My sister knew a woman who took her couch (upholstery) out to the front lawn and sprayed it with the hose to clean it.

Don't worry--she didn't do that with the cushions. Those she washed in the bathtub.

Overall, I think the carpet cleaner would have been a better idea.

Anonymous said...

If you buy used furniture you should wrap it in plastic with moth balls or something for a few weeks to get rid of anything which might be living in there.

Missy said...

Honest to Cthulhu- that is some serious honesty.

BeadKnitter said...

Look at it this way...if there weren't stupid people in the world, who would us smart people talk about for a laugh?

FARfetched said...

The couch, according to the guy, "stinks like dog crap," and yet he wants to use it? It must be seriously comfortable, or he's desperate for a couch.

Anonymous said...

I guess when most of your budget is allocated to weed, you have to make compromises.

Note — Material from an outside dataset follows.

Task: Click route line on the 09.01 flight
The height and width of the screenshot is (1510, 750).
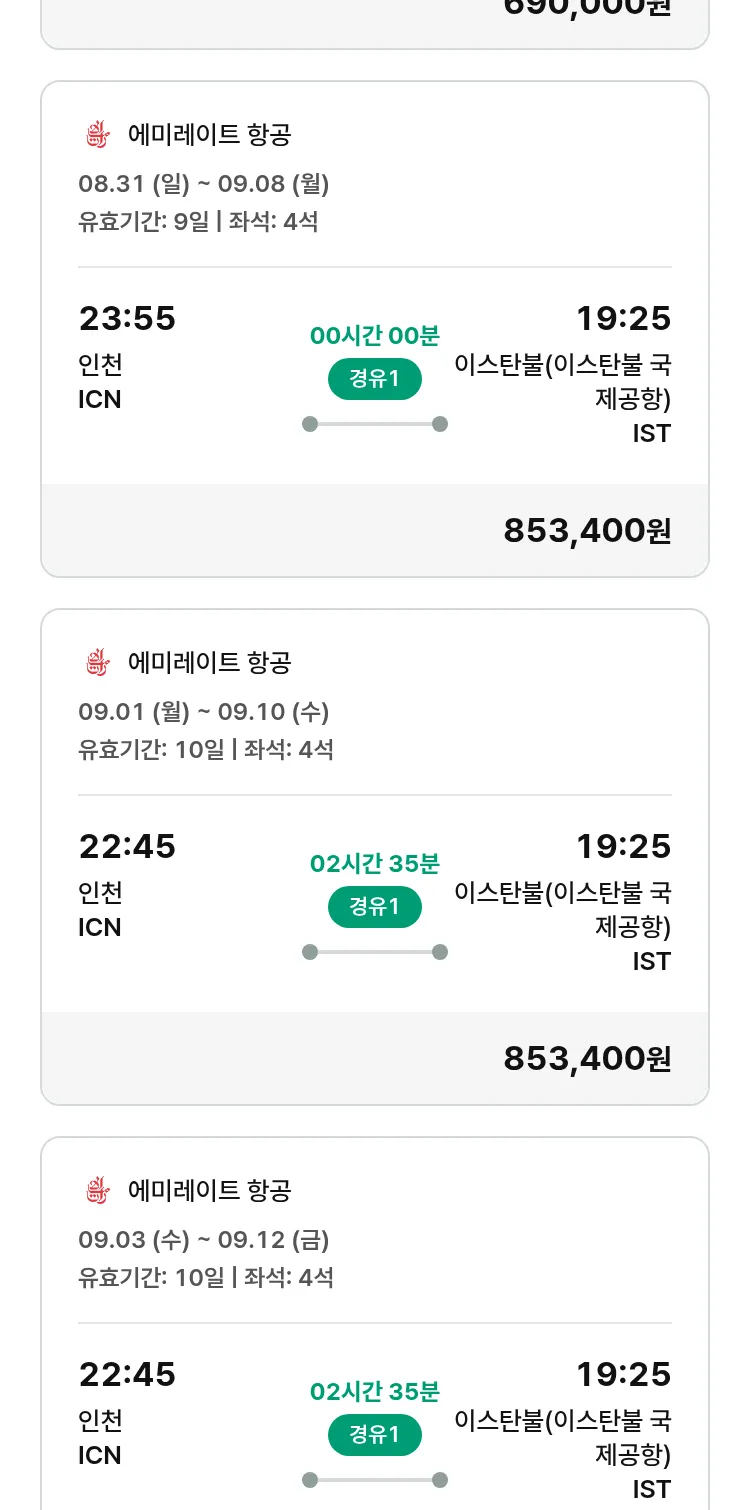Action: coord(375,952)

We once got a decent hide a bed couch off craigslist that smelled like smoke, so we Febreezed the hell out of it and left it on the back patio for a few weeks till the smell was gone (didn't have to worry about rain here in the desert).

Audrey said...

This guy must have really needed a couch to use a dog crap wreaking one!

j-yo said...

Several years ago we got a hand-me-down couch that reeked of cat urine. Silly us, we just got rid of it. It was ugly anyway.

Sitting on the floor is a preferable alternative to sitting on a big pile of stink.

grundes said...

Couches are probably the only things that I insist on buying new. Because if other people are like me, they do engage in naughty behavior -- or just sit nekkid -- on their couches... And no amount of Febreeze can undo that.